Exercise goal – With the pictures omitted, please transcribe exactly the lines beginning at the one that contains "You are a computer-use agent." and ending with the last line of the records below.

---------------

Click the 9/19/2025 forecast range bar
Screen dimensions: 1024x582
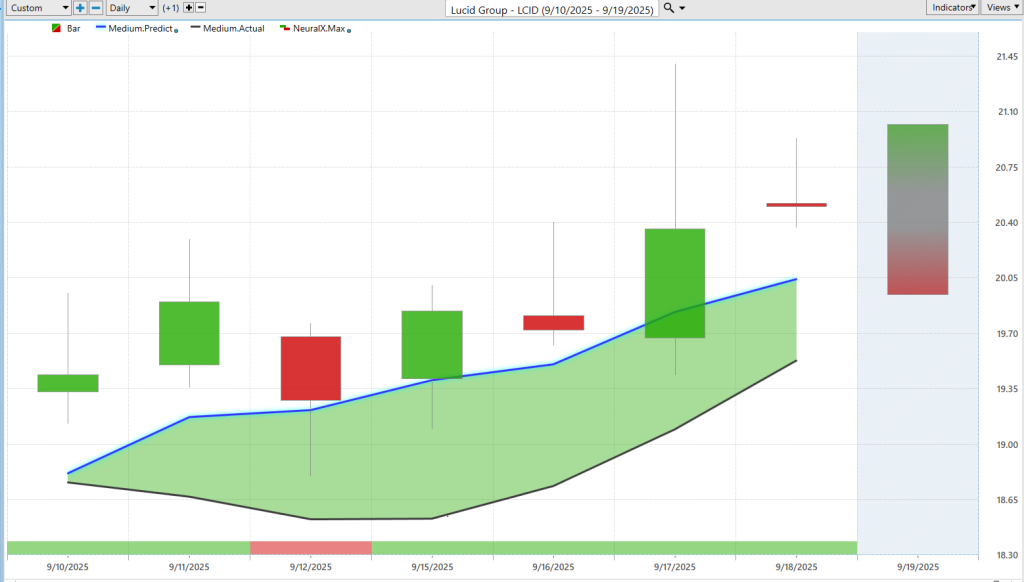coord(917,209)
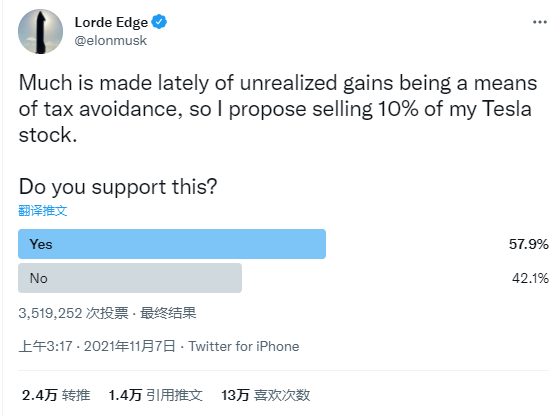Open the @elonmusk handle link
The image size is (556, 416).
pyautogui.click(x=111, y=40)
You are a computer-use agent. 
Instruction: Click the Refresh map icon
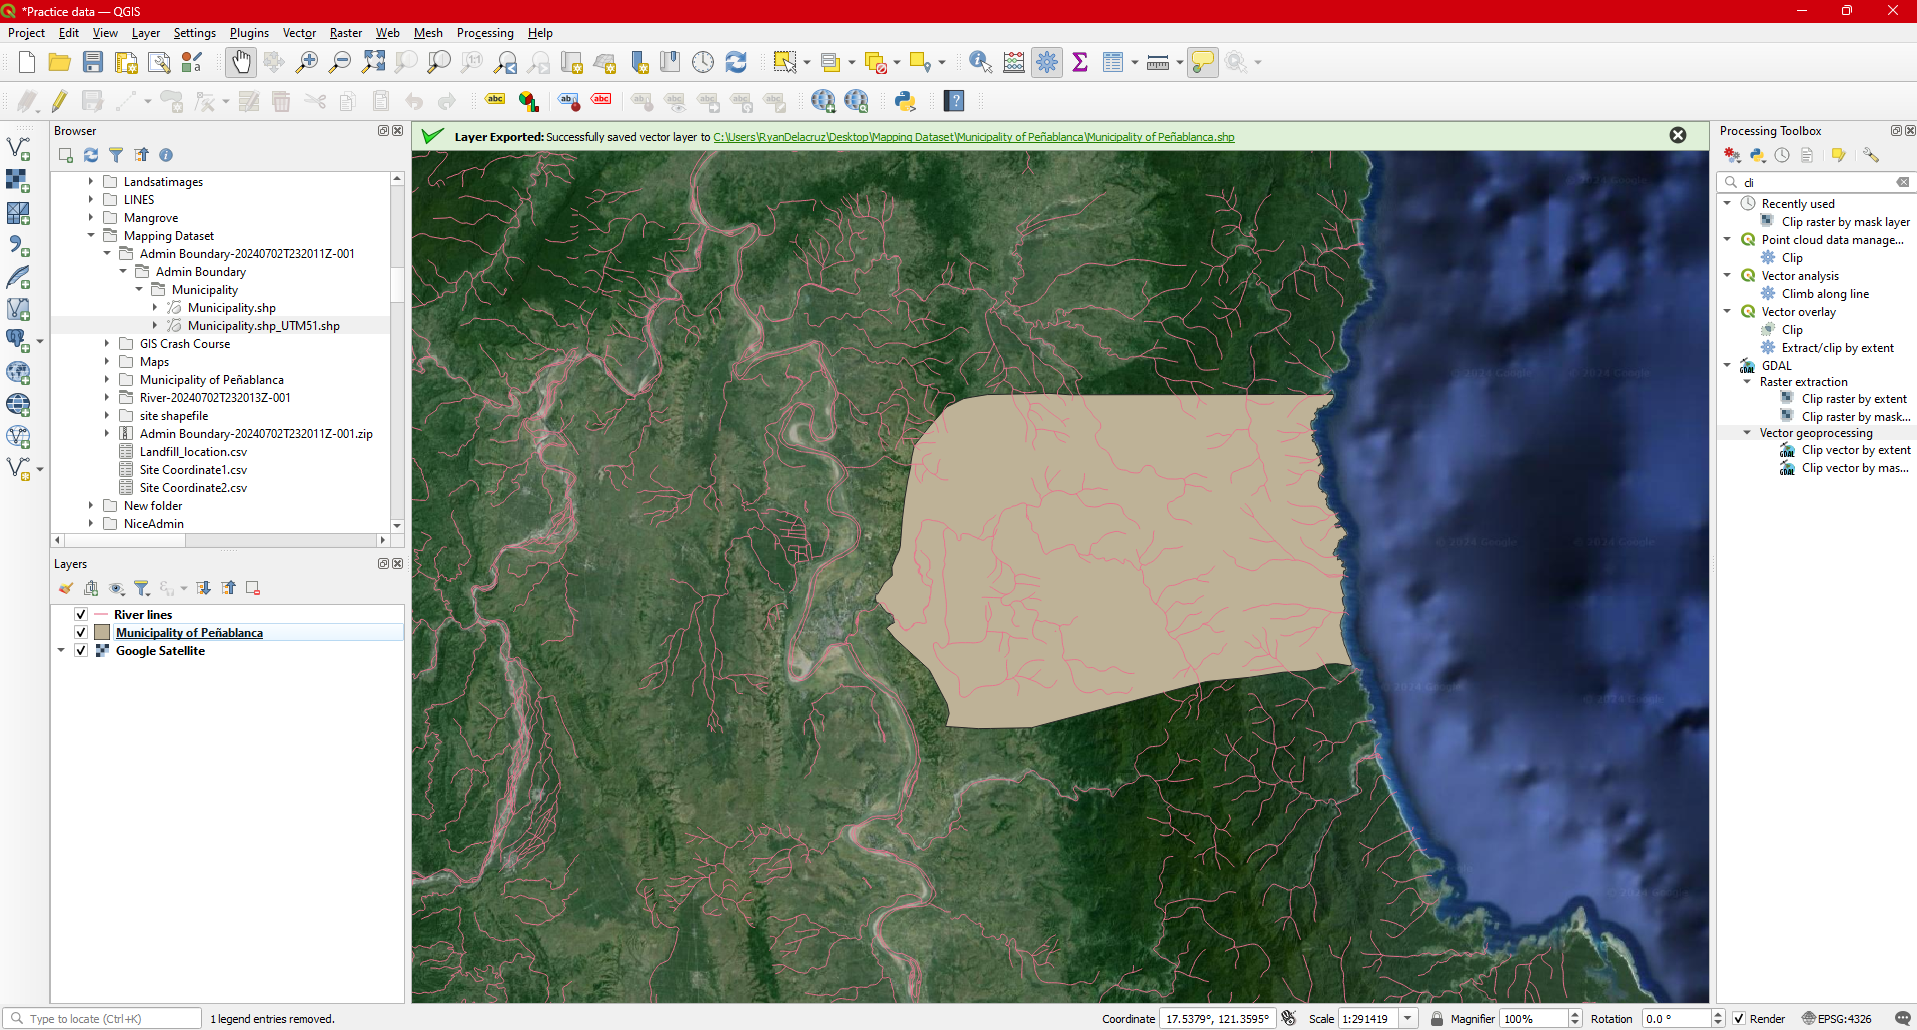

---------------

Solution to this exercise –
You are a computer-use agent. 
Instruction: Click the Refresh map icon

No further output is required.